AUSTIN,
Texas, Sept. 9, 2024 /PRNewswire/ -- Digital
Realty (NYSE: DLR), the largest global provider of cloud- and
carrier-neutral data center, colocation and interconnection
solutions, announced today that Digital Dutch Finco B.V., an
indirect wholly owned finance subsidiary of the company's operating
partnership, Digital Realty Trust, L.P., priced an offering of
€850.0 million aggregate principal amount of 3.875% Guaranteed
Notes due 2033 at a price of 99.843% of the principal amount.
The Euro Notes will be senior unsecured obligations of Digital
Dutch Finco B.V. and will be fully and unconditionally guaranteed
by the company and the operating partnership. Interest on the Euro
Notes will be payable annually in arrears at a rate of 3.875% per
annum from and including September 13,
2024 and will mature on September 13,
2033. Closing of the offering is expected to occur on
September 13, 2024, subject to the
satisfaction of customary closing conditions.
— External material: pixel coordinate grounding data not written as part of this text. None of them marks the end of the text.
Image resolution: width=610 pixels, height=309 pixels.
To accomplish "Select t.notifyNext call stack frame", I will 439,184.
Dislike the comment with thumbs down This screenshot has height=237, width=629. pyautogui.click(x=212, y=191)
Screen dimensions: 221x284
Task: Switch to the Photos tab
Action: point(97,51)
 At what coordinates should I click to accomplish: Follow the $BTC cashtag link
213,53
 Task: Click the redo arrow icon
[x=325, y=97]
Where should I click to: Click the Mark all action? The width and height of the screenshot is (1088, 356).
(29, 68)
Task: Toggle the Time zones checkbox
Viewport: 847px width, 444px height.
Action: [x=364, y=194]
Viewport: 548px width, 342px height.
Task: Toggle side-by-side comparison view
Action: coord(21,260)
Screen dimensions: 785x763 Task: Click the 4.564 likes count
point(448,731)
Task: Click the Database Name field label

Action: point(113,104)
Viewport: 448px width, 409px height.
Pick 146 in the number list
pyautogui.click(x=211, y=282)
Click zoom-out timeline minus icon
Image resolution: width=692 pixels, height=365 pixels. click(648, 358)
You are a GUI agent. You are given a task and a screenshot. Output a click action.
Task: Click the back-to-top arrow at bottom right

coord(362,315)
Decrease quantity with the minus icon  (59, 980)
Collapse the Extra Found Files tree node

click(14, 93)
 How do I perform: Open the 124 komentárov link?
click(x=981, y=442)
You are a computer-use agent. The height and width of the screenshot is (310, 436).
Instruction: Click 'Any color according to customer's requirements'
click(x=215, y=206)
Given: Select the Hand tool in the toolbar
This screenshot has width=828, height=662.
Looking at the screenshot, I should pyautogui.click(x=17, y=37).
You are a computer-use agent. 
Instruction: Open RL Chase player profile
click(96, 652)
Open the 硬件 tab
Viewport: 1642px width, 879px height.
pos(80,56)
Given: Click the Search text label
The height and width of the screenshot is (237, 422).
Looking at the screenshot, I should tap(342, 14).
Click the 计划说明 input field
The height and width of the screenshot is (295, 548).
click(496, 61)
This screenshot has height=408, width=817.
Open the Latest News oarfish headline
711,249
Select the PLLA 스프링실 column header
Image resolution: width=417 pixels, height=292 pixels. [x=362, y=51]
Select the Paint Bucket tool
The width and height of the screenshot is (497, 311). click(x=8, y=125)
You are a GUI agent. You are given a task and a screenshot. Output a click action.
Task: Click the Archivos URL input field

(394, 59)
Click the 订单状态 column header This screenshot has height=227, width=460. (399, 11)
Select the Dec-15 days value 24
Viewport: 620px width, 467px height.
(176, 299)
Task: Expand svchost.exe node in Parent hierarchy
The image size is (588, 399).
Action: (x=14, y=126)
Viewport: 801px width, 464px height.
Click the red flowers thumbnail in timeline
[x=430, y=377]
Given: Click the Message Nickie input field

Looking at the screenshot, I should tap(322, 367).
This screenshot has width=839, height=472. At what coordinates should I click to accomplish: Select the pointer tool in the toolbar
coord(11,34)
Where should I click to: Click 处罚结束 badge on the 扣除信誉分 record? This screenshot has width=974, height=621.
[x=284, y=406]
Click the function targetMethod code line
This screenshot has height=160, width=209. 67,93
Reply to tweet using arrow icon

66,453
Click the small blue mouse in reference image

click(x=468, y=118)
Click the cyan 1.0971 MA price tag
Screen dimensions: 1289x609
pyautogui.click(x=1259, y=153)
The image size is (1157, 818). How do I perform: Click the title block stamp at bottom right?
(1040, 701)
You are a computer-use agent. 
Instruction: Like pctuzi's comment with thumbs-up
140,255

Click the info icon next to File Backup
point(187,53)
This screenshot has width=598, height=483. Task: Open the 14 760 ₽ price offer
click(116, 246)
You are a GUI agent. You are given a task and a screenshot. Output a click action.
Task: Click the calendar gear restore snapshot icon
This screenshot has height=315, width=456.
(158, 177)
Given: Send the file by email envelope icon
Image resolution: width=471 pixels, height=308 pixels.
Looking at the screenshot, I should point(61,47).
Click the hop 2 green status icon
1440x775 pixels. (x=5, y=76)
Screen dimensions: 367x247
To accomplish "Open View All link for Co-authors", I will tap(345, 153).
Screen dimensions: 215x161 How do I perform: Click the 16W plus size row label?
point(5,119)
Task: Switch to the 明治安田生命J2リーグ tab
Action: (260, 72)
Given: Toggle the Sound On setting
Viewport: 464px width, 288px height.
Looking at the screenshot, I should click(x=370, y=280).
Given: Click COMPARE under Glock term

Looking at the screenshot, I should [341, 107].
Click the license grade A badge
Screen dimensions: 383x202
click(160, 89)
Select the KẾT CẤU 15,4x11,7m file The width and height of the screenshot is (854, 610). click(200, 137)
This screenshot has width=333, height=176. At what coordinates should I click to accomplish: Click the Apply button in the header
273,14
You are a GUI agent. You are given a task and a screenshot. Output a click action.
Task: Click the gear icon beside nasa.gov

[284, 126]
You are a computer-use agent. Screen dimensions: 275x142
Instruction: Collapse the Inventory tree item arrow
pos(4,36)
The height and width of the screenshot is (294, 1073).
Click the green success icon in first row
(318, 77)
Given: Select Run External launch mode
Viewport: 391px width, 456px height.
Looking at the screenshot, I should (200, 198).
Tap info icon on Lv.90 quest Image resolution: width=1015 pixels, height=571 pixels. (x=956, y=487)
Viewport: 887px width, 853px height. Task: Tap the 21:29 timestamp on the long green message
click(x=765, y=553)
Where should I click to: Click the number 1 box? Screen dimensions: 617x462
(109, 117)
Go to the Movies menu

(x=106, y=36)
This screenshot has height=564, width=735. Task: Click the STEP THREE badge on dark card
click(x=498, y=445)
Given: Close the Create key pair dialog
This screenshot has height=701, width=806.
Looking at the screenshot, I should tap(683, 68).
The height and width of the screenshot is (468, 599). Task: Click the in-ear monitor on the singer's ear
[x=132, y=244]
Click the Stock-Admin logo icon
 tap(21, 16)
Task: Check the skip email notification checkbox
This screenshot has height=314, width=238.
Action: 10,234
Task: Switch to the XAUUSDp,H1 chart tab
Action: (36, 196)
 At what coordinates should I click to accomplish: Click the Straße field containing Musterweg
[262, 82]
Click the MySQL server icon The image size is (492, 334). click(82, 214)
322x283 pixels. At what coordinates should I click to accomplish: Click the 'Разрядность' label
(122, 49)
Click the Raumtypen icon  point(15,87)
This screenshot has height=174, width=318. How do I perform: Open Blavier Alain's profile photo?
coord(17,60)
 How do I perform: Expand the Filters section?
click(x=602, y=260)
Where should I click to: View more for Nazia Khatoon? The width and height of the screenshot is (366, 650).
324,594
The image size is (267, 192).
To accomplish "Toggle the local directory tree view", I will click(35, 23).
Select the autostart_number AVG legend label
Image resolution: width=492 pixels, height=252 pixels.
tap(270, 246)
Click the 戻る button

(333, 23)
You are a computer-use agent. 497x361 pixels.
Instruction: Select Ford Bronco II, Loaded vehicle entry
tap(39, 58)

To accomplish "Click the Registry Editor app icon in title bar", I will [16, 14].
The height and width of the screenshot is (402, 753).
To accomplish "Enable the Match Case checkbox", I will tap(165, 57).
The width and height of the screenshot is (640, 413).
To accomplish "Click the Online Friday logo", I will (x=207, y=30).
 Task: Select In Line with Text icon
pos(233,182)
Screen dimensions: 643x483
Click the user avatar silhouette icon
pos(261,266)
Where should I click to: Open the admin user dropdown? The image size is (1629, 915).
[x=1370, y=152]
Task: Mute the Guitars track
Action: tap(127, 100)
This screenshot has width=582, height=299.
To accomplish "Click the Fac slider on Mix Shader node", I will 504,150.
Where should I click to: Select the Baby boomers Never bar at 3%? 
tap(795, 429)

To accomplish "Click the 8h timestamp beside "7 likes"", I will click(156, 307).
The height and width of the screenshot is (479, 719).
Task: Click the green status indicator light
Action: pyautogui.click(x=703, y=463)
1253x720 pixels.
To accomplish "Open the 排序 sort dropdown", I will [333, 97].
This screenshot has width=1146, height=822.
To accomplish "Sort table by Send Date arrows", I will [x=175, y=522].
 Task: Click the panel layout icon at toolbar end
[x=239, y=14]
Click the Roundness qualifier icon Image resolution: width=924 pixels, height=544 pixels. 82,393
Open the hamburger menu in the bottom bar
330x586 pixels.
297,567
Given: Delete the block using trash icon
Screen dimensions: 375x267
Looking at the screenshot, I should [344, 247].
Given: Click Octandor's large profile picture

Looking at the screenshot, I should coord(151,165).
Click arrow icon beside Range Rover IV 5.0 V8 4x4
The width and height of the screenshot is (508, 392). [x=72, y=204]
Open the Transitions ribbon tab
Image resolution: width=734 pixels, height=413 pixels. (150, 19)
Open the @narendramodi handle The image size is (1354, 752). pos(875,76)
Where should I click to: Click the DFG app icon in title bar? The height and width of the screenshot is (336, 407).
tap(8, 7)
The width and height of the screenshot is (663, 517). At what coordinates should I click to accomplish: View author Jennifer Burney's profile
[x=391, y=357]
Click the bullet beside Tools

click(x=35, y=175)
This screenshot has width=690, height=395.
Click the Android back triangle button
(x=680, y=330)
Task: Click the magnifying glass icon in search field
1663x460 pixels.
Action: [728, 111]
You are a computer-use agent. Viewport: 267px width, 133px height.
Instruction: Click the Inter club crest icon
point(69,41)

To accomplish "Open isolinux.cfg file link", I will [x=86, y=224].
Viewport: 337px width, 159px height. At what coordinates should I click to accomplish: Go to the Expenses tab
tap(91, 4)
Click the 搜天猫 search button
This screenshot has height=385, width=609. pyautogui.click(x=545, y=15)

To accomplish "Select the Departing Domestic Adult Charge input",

The company intends to allocate an amount equal to the net
proceeds from the offering of the Euro Notes to finance or
refinance, in part or in full, new and/or existing renewable
energy, energy efficiency, pollution prevention and control,
environmentally sustainable management of living natural resources
and land use, terrestrial and aquatic biodiversity, clean
transportation, sustainable water and wastewater management,
climate change adaptation and green building projects, including
the development and redevelopment of such projects. Pending the
allocation of the net proceeds of the Euro Notes to eligible green
projects, all or a portion of an amount equal to the net proceeds
from the Euro Notes may be used to temporarily repay borrowings
outstanding under the operating partnership's global revolving
credit facilities, acquire additional properties or businesses,
fund development opportunities, invest in interest-bearing accounts
and short-term, interest-bearing securities which are consistent
with the company's intention to qualify as a REIT for U.S. federal
income tax purposes, and to provide for working capital and other
general corporate purposes, including potentially for the repayment
of other debt, or the redemption, repurchase, repayment or
retirement of outstanding equity or debt securities, or a
combination of the foregoing.
The Euro Notes are being sold only outside the United States in reliance on Regulation S
under the U.S. Securities Act of 1933, as amended (the "Securities
Act"). The Euro Notes have not been and will not be registered
under the Securities Act and may not be offered or sold in
the United States or to
United States persons (within the
meaning of Regulation S under the Securities Act) absent
registration or an applicable exemption from registration
requirements. This press release shall not constitute an offer to
sell or a solicitation of an offer to buy the Euro Notes, nor shall
there be any offer, solicitation or sale of the Euro Notes in any
jurisdiction in which such offer, solicitation or sale would be
unlawful.
Safe Harbor Statement
This press release contains
forward-looking statements which are based on current expectations,
forecasts and assumptions that involve risks and uncertainties that
could cause actual outcomes and results to differ materially,
including statements related to the timing and consummation of the
offering of the Euro Notes and the expected use of the net
proceeds. The company can provide no assurances that it will be
able to complete the offering on the anticipated terms, or at all.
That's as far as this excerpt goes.